# Wire stripping machines



## B4T (Feb 10, 2009)

This is my wire stripping machine.. works great and easy to store when not in use.. :thumbup:


----------



## HARRY304E (Sep 15, 2010)

B4T said:


> This is my wire stripping machine.. works great and easy to store when not in use.. :thumbup:


:laughing::thumbup::laughing:


----------



## zwodubber (Feb 24, 2011)

Don't get quite as much, but it's way easier than stripping...


----------



## Chris1971 (Dec 27, 2010)

zwodubber said:


> Don't get quite as much, but it's way easier than stripping...


The recycling places in Minnesota won't take burnt copper.


----------



## Chris1971 (Dec 27, 2010)

I see the motorized wire strippers advertised.
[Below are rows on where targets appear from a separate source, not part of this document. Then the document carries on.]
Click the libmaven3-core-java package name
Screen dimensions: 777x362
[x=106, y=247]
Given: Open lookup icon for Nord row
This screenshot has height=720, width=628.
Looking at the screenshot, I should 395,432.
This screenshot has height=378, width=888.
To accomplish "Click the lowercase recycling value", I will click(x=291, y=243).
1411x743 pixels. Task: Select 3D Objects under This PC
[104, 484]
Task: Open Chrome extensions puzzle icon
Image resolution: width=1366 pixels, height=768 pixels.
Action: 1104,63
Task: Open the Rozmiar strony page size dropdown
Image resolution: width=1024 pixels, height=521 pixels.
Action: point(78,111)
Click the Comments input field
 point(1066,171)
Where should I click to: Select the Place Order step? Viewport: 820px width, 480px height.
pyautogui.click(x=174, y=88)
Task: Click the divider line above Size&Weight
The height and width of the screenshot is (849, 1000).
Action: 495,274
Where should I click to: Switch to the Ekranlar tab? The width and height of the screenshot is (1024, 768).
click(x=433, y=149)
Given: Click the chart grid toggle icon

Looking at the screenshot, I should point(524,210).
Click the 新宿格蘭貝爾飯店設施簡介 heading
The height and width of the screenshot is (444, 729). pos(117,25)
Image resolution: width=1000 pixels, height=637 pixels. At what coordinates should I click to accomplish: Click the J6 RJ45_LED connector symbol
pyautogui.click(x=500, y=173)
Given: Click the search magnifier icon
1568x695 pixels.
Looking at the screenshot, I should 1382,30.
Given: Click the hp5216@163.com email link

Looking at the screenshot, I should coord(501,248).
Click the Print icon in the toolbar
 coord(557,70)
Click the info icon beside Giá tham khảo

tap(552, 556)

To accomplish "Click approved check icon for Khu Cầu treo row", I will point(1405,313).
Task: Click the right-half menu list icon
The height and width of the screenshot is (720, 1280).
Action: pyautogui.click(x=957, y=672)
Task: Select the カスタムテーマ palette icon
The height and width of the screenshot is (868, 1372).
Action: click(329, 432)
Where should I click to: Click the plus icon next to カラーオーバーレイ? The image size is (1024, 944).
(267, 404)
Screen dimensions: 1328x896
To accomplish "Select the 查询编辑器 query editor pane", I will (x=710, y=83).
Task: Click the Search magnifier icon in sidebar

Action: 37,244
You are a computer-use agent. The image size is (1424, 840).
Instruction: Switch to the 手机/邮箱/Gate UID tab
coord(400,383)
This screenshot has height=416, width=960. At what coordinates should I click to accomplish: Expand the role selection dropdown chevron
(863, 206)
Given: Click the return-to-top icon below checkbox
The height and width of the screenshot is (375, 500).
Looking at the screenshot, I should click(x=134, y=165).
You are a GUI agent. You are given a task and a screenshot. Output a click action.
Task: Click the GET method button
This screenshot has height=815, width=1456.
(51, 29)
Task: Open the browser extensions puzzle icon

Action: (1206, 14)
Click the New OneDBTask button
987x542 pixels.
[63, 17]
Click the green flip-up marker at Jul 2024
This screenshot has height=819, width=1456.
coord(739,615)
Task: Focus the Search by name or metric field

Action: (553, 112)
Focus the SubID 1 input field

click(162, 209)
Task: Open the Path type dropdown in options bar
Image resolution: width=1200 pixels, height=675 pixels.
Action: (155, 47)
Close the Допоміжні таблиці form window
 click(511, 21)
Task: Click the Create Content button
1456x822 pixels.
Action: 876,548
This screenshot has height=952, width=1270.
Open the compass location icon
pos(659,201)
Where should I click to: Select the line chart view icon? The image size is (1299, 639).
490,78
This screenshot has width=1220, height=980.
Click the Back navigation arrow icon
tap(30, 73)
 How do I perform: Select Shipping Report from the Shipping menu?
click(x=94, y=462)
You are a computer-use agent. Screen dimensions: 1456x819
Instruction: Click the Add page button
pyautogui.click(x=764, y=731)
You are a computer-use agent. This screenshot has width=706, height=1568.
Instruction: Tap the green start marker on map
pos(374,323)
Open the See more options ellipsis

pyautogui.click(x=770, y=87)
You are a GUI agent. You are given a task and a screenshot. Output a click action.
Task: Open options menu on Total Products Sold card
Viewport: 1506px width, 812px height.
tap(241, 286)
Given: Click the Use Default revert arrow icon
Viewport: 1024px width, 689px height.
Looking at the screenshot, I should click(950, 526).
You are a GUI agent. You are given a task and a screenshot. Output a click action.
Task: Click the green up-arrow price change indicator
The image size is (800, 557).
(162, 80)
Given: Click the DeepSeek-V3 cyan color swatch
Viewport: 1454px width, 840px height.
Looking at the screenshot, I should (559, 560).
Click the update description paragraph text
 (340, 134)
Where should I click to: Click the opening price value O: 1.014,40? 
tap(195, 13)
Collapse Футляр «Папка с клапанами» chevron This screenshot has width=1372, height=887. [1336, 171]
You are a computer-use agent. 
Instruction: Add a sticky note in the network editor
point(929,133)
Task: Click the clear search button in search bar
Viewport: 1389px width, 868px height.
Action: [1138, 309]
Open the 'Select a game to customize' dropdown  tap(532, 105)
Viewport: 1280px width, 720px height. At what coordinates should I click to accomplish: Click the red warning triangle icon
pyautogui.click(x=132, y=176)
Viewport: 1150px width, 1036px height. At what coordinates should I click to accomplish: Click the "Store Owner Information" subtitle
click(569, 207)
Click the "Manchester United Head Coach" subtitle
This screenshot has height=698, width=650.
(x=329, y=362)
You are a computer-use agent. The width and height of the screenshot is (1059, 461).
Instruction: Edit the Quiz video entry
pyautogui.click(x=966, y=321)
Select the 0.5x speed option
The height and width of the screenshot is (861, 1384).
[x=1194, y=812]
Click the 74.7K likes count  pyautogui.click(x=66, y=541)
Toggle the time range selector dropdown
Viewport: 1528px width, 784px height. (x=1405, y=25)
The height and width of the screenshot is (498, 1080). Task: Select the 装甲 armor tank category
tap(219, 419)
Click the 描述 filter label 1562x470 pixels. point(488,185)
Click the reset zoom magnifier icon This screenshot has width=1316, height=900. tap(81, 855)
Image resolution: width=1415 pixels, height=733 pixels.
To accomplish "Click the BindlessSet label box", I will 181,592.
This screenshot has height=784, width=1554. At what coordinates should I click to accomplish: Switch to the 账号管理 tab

Wondering if anyone has one?


----------



## SparkYZ (Jan 20, 2010)

My dad has one. Can't remember what brand. Paid a couple grand for it a couple years ago. Already paid for itself many times over. Ill find out what it is. You feed the wire in, it slices jthe insulation then you peel it off. Pretty easy.


----------



## nolabama (Oct 3, 2007)

Chris1971 said:


> The recycling places in Minnesota won't take burnt copper.


help me out guys - is it vinegar that you can pour on the burned copper and make it all shiny and new looking?


----------



## erics37 (May 7, 2009)

Crap sorry, screwed up the margins.


----------



## MDShunk (Jan 7, 2007)

nolabama said:


> help me out guys - is it vinegar that you can pour on the burned copper and make it all shiny and new looking?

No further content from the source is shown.